Es correcto, la norma restringe la autonomía de las universidades que se consolidó tras la Reforma. Ahora, varias cuestiones: ¿la autonomía significó una democratización al interior de las universidades?, ¿existían posiciones antagónicas al modelo político imperante en el reformismo?, ¿la autonomía garantizó, en el período pos-Reforma, que profesores e intelectuales de diversas ideologías ocupen lugares de decisión en el gobierno de las universidades?, ¿acaso la autonomía no funcionó como una válvula de cierre de un circuito endogámico de privilegios?
Estos interrogantes dan pie para una investigación de campo mucho más amplia sobre las operaciones que se tejen entre los significantes autonomía y democracia. Pareciera que la autonomía se configuró como una barrera de hecho para la heterogenización de las comunidades universitarias, en la medida en que las grandes mayorías veían imposibilitado (mas no formalmente prohibido) el ingreso. Los defensores a ultranza de la libertad a veces no vislumbran, siendo un poco generosos, la insuficiencia de la no constricción como único criterio para asegurar los derechos. A esta instancia, para hacer de ella una potencia realizadora, es preciso dotarla de elementos que habiliten su ejercicio.

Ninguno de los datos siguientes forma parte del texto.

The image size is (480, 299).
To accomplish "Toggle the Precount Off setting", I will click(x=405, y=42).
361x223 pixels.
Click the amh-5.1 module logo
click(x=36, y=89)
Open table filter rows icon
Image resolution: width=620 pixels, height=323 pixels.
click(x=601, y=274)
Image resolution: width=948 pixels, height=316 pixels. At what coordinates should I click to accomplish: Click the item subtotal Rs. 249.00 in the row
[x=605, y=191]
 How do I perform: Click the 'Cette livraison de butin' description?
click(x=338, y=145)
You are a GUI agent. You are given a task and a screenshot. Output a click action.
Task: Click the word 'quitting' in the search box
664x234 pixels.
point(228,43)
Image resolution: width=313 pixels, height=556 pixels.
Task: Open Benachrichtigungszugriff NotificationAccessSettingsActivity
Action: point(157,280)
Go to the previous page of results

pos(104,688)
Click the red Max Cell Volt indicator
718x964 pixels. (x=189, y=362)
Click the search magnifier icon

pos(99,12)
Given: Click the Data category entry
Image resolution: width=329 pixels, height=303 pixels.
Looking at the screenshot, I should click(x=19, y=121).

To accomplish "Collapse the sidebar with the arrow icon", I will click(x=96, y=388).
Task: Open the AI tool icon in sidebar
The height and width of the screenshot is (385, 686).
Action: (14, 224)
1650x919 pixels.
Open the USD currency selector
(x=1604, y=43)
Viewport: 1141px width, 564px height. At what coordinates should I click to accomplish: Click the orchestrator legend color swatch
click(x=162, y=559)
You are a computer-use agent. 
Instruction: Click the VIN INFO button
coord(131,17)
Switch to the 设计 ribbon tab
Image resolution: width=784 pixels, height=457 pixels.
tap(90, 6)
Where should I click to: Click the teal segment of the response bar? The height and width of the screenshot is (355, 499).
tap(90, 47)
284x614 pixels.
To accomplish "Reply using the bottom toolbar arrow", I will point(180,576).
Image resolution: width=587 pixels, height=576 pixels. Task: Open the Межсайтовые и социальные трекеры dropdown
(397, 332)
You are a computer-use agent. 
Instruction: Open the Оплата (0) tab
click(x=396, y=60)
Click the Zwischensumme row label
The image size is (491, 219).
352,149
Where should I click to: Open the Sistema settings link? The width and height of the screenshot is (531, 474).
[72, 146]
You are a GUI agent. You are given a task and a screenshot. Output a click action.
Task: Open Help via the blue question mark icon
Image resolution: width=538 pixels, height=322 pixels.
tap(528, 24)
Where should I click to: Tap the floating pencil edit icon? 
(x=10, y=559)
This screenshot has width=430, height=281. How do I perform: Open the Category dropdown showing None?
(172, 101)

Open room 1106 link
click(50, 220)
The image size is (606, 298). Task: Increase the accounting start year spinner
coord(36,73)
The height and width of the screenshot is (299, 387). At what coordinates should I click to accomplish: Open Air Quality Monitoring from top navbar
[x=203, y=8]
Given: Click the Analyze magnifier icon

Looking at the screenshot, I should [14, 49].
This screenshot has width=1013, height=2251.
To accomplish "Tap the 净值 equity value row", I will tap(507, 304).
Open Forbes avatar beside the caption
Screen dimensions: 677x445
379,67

En concreto, las universidades se construyeron como un espacio de fuerte resistencia hasta que las políticas peronistas de democratización –en tanto masificación del ingreso– comenzaron a tomar una materialidad perceptible. Quizás estas palabras de Jauretche, recuperadas por Recalde, puedan orientarnos: “la Revolución Libertadora era, o cayó en manos, de los viejos equipos del país colonial que habían quedado marginados en 1945” (Recalde, 2016: 38). No podemos dejar de pensar la política del primer peronismo para con las universidades obviando la multiplicidad de pertenencia de los sujetos que las habitaban.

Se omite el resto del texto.